The attorney who had been representing the family of a man shot and killed by a Moss Point police officer last week says he's dropping plans to file a lawsuit against the city. He says he's not being allowed to see video from the officer's body camera. And without that evidence, Carlos Moore--who is related to the victims mother- says he can't do his job - so he's withdrawing from the case. A grand jury will decide if the shooting was justified.
There will be a debate between the Republican gubernatorial candidates Wednesday, Aug 21:
The 30 minute debate will get underway at 7pm.
The U.S. Small Businesses Administration has announced that Mississippi businesses who have suffered losses due to recent water advisories, could be eligible for government loan assistance. A spokesperson for the SBA says Governor Phil Bryant could issue an Economic Injury Declaration due to the "Algal Blooms" if at least five businesses from each of the affected South Mississippi counties show that they lost money because of the water closures. The harmful Algal Bloom has plagued the Mississippi Gulf Coast since June.
The Mississippi Lottery Corporation held a meeting Tuesday to get an update on its plans to launch by December 1st. It was revealed that, so far, the state has received application commitments from at least 386 stores that are planning to sell lottery tickets. The group's vice chairman, Gerald Gilbert, said the target is to have at least 500 businesses ready to go by start date. The lottery is predicted to generate about 125-million dollars for the state during its first year.
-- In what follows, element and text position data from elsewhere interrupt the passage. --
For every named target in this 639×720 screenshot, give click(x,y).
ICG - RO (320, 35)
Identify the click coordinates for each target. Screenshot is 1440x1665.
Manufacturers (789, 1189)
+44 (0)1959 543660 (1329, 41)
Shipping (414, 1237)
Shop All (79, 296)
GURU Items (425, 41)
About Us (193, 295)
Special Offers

It might be one for the record books. The entire state of Mississippi yesterday spent about ten hours under an excessive heat warning. It's the highest level alert that's issued for hot weather and in those rare instances where it's used, it usually applies only to a portion of the state. But, the statewide warning was certainly warranted as the heat index climbed as high as 124 in Clarksdale, 118 in Columbus and 116 in Vicksburg. Even on the coast, it felt like 111. Today, it'll still be hot, especially south of I-20 where a heat advisory will be in effect for most of the counties. But, a weak cold front is helping to touch off some rain this morning and the front will help to lower the humidity beginning tomorrow.
The Acting Secretary of the U.S. Department of Homeland Security was in Mississippi Tuesday for a meeting to discuss the safety of Faith Based Communities. The event was hosted by Mississippi Congressman Bennie Thompson in Jackson. Acting Secretary Kevin McAleenan expressed concerns over recent attacks by white supremacists against houses of worship. McAleenan cited recent church fires in Louisiana and a fatal shooting at a Jewish synagogue in Pittsburg as examples. Of the attack in El Paso, McAleenan said such violent acts of terrorism must be resisted by Americans of all races, ethnicities and faiths.
An Oxford teenager has been found safe after being reported missing a day before the third anniversary of her parents' deaths in a plane crash. The Mississippi Bureau of Investigation had issued an Endangered/Missing Child Alert for 16-year-old Sarah Perry after she was dropped off at school, then disappeared. Her parents and two other couples were killed in a plane crash in Alabama on August 14th, 2016. Last month, attorneys for the Perry estate filed a 24-million dollar lawsuit claiming that the crash might have been avoided if air traffic controllers had given the pilot correct information about the nearest airport. Federal investigators blamed the accident on pilot error.
An Olive Branch woman is in a Memphis burn center after police say her boyfriend set her on fire yesterday. She's listed in critical condition. Jeremy Manning was arrested after he kidnapped the woman's three-year-old niece and drove to Memphis where he pulled up to a police officer and threatened to harm the girl if he wasn't allowed to make a phone call. Police say Manning released the girl in Memphis then drove back to Olive Branch with officers in pursuit, crashed into a couple of Memphis police cars slightly injuring those officers, and put up a fight before finally being arrested.
A Mississippi woman has filed a lawsuit against the state challenging a requirement that says people who run eyebrow threading businesses must obtain a license.
The suit, filed by Dipa Bhattarai, cites a Texas Supreme Court ruling that struck down a similar law in 2015. It argues that the Mississippi requirement, that allowed the Board of Cosmetology to shut her down, violates due process and equal protection rights of unlicensed eyebrow threaders. The Mississippi law requires a person to complete 600 hours of instruction over a minimum of 15 weeks and pass two exams.